Я сталкиваюсь с ошибкой в функциях кодирования меток.Чтобы сгенерировать мой случай (Первоначально я импортировал CSV-файл в dask dataframe и после очистки оставил 28 столбцов), я создал dask dataframe, как показано ниже:
import dask
import dask.dataframe as dd
from dask_ml.preprocessing import LabelEncoder
country = np.random.choice(['US','UK','IN'],1700000)
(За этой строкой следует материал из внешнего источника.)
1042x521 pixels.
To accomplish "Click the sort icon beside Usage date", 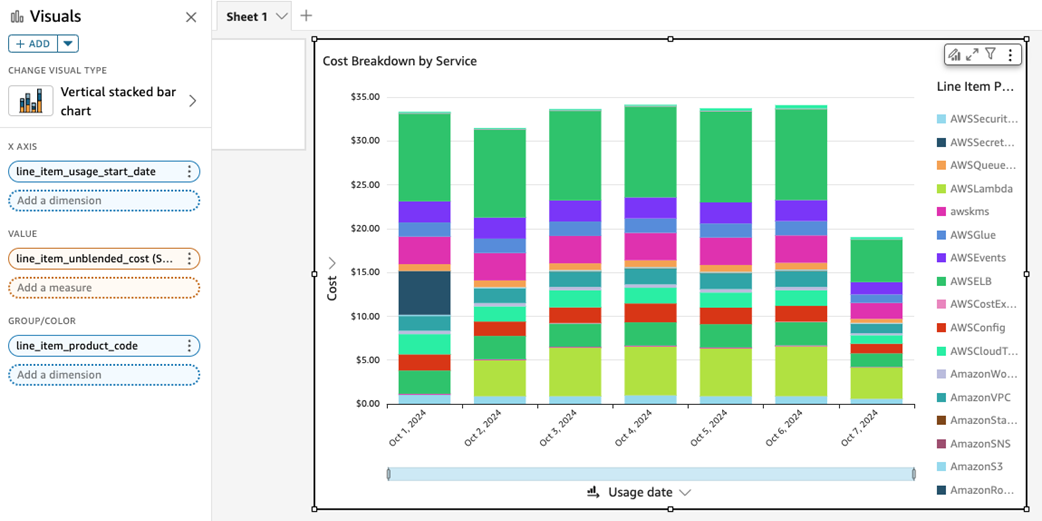I will click(x=593, y=492).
df = pd.DataFrame({'A':country,'B':range(1700000)})
ddf = dd.from_pandas(df,npartitions=2,sort=False)
Затем я попытался пометитьзакодируйте категориальные столбцы, как показано ниже:
le = LabelEncoder()
ddf = ddf.assign(A=dd.from_dask_array(le.fit_transform(ddf['A'])))
, который выдал следующую ошибку:
---------------------------------------------------------------------------
ValueError Traceback (most recent call last)
<ipython-input-106-480a5e12886a> in <module>()
10 type(le.fit_transform(ddf['A']))
11 #ddf['A'] = dd.from_array(le.fit_transform(ddf['A']))
---> 12 ddf = ddf.assign(A=dd.from_dask_array(le.fit_transform(ddf['A'])))
/opt/conda/lib/python3.6/site-packages/dask/dataframe/core.py in assign(self, **kwargs)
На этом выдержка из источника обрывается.